EXCERPTED RECORDS –
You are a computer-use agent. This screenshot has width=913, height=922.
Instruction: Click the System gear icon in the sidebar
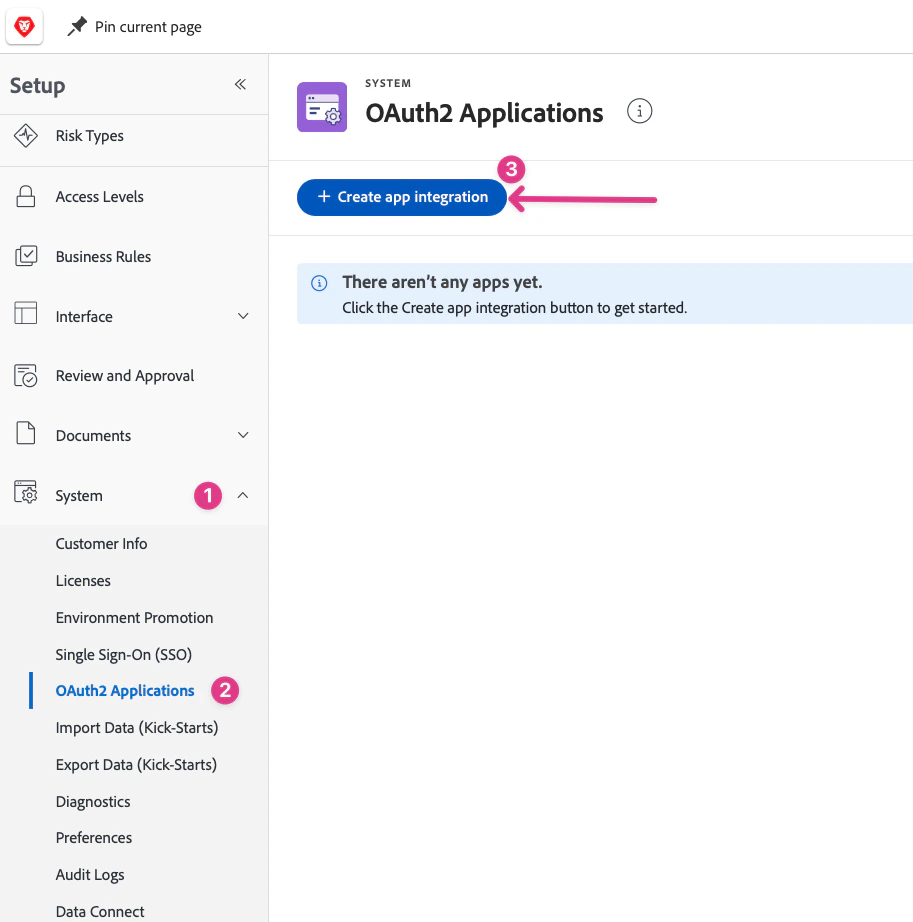24,495
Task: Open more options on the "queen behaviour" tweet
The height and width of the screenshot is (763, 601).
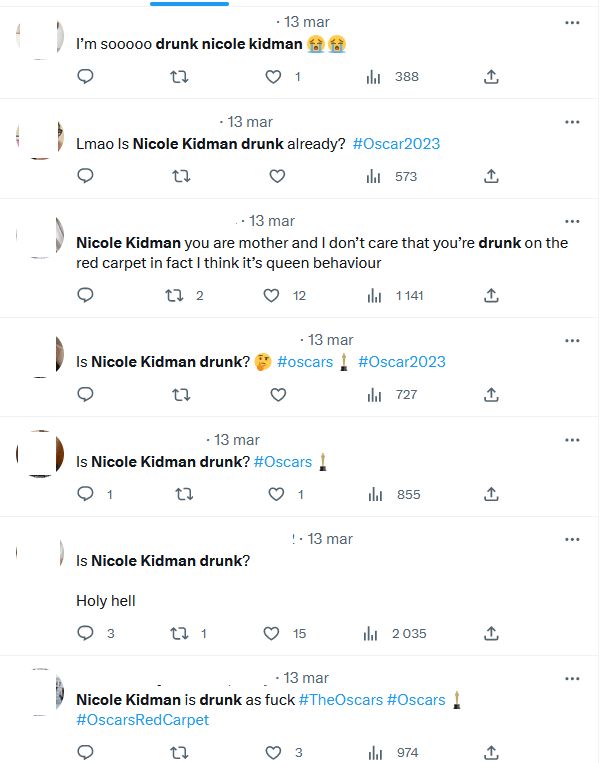Action: tap(572, 221)
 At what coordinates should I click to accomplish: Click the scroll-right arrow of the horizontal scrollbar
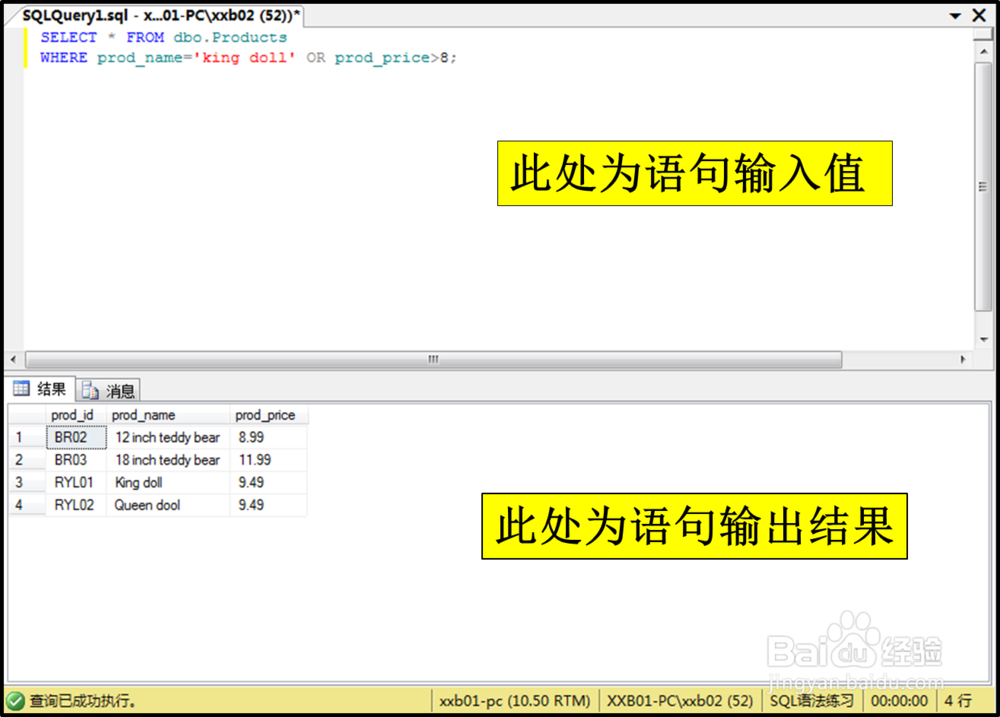click(962, 359)
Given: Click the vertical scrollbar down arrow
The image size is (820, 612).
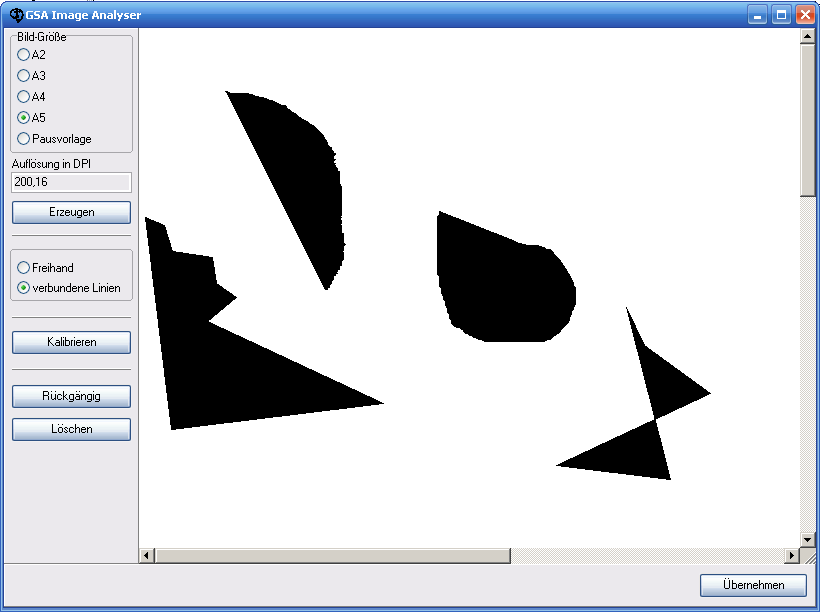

TASK PROMPT – Lines from the one containing "Task: Open more" through the end of the listing, both included, are to be restated exactly, and pictures are to be left out.

SOLUTION TO THIS EXERCISE –
Task: Open more options on the "queen behaviour" tweet
The height and width of the screenshot is (763, 601).
Action: tap(572, 221)
 At what coordinates should I click to accomplish: Click the scroll-right arrow of the horizontal scrollbar
click(962, 359)
Given: Click the vertical scrollbar down arrow
The image size is (820, 612).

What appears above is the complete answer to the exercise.